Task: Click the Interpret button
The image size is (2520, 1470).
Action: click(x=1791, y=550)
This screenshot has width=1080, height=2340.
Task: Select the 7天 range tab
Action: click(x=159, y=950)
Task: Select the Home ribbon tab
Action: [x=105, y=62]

———

Work to be completed:
Reproduce the listing above verbatim, from its first line through its last.

Final result:
Task: Click the Interpret button
The image size is (2520, 1470).
Action: click(x=1791, y=550)
This screenshot has width=1080, height=2340.
Task: Select the 7天 range tab
Action: click(x=159, y=950)
Task: Select the Home ribbon tab
Action: [x=105, y=62]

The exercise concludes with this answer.